WORK REQUIRED
For the records below, print the lines from the line with "Select the TOP29 unit label" through the line with "Given: Favorite EnHeng with the star icon" exactly as written; include both end lines and exclude the rest.

EXCERPTED DATA

Segment Open

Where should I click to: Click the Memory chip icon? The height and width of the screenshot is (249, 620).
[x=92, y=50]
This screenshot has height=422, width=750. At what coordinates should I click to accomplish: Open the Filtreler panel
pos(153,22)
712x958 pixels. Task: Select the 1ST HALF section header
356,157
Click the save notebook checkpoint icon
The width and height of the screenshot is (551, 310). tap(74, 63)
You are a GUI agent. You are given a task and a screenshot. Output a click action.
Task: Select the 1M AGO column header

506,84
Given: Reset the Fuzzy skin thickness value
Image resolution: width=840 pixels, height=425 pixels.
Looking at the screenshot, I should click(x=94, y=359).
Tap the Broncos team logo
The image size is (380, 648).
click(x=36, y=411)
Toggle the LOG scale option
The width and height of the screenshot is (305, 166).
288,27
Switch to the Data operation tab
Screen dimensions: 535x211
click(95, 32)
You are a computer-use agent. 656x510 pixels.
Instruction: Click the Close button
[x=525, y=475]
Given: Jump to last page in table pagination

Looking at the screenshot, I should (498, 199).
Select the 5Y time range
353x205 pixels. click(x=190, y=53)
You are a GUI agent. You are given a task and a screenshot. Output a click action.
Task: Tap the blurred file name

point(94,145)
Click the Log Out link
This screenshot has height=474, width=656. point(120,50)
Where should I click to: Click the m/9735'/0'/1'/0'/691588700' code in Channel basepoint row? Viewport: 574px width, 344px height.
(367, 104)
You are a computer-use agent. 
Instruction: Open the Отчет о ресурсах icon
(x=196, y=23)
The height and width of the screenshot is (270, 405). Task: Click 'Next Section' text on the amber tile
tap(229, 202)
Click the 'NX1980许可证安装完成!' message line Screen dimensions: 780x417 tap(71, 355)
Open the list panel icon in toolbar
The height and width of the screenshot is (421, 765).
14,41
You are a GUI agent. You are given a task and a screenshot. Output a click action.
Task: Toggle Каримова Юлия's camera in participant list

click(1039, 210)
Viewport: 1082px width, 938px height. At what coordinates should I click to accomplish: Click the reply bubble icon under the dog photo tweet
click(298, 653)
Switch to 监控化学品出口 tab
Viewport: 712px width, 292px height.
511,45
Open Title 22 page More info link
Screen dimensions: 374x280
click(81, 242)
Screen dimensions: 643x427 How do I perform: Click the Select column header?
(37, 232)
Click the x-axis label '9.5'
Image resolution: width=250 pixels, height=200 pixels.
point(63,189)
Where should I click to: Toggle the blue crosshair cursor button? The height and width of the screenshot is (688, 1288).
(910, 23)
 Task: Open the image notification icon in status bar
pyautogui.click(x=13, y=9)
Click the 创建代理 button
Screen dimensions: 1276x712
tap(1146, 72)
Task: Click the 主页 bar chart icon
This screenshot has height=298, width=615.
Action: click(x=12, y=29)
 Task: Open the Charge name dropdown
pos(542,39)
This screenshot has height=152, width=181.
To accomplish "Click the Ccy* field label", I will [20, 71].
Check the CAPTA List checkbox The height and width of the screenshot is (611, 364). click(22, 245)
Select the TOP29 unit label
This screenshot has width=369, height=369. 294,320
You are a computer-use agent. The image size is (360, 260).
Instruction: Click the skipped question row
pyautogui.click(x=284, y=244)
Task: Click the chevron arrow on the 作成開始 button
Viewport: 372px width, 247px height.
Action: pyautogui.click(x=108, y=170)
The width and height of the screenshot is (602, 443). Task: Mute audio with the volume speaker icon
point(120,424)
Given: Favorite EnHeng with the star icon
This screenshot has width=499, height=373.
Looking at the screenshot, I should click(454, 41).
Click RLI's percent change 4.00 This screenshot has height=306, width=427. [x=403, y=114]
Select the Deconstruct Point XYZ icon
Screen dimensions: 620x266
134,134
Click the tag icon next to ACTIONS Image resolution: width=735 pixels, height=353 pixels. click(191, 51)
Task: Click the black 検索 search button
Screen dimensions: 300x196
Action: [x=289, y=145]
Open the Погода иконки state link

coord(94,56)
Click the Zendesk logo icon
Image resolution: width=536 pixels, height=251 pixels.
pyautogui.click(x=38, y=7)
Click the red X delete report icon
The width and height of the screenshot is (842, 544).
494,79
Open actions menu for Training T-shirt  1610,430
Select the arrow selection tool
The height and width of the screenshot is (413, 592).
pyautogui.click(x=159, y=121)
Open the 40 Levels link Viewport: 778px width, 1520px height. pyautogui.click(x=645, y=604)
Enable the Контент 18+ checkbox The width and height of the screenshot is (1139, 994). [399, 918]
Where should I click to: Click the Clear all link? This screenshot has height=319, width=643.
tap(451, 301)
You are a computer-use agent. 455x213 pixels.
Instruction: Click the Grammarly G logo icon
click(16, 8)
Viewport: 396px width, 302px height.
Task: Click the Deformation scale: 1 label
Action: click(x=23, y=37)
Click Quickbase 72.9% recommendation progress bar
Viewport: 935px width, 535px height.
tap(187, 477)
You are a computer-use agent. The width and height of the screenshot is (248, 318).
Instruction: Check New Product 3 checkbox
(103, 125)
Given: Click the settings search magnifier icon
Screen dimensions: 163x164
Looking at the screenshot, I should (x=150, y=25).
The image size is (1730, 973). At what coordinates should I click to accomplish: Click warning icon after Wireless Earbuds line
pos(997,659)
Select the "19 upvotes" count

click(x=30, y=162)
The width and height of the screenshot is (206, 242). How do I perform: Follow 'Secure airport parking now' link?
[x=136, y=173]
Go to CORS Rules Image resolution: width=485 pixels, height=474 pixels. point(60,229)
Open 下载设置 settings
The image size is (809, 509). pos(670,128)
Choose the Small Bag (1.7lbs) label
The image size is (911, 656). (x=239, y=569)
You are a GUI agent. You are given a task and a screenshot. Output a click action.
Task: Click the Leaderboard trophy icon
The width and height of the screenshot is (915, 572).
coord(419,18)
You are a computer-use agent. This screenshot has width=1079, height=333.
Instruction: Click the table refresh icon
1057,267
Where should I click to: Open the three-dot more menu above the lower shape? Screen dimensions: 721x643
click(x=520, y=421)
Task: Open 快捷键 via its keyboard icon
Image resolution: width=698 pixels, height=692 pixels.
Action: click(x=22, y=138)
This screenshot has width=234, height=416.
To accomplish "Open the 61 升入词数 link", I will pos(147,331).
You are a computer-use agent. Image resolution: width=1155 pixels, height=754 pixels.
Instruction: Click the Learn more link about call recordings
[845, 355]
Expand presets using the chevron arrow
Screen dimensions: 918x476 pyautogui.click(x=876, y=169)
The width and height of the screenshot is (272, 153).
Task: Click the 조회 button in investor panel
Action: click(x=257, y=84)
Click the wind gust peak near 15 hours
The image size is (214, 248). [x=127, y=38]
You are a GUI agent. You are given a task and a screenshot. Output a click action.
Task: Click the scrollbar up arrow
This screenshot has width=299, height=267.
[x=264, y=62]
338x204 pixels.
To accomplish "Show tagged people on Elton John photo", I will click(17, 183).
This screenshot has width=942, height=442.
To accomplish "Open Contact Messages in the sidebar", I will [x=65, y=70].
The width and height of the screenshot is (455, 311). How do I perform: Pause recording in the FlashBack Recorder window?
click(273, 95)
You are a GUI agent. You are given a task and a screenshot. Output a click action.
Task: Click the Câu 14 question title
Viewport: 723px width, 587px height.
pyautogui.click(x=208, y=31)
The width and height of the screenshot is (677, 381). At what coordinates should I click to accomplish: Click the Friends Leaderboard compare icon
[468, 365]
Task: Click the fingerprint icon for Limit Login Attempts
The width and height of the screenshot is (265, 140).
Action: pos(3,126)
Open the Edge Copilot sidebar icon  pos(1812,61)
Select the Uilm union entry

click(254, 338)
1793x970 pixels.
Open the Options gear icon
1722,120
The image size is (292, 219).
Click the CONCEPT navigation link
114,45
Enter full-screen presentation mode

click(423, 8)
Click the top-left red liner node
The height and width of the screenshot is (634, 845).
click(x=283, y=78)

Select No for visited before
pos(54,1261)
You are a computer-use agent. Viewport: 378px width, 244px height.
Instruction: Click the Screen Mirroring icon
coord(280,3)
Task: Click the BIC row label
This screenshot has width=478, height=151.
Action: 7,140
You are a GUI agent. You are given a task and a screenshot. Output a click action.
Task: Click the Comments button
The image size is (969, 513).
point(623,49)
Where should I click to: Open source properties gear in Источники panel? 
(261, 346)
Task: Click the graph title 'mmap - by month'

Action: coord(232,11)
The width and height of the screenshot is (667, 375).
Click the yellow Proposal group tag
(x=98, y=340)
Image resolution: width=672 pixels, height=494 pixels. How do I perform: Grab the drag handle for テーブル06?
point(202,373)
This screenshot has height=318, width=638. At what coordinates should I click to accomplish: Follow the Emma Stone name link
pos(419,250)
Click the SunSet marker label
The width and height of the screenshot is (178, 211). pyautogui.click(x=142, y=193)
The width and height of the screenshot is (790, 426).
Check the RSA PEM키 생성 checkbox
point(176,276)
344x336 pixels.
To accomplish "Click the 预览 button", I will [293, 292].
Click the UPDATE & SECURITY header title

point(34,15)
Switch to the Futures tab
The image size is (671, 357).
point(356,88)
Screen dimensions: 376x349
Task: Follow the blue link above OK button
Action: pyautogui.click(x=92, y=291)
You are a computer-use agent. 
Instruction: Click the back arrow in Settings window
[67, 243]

Segment Closed

ANSWER FOR THE TASK
Select the TOP29 unit label
This screenshot has width=369, height=369. 294,320
You are a computer-use agent. The image size is (360, 260).
Instruction: Click the skipped question row
pyautogui.click(x=284, y=244)
Task: Click the chevron arrow on the 作成開始 button
Viewport: 372px width, 247px height.
Action: pyautogui.click(x=108, y=170)
The width and height of the screenshot is (602, 443). Task: Mute audio with the volume speaker icon
point(120,424)
Given: Favorite EnHeng with the star icon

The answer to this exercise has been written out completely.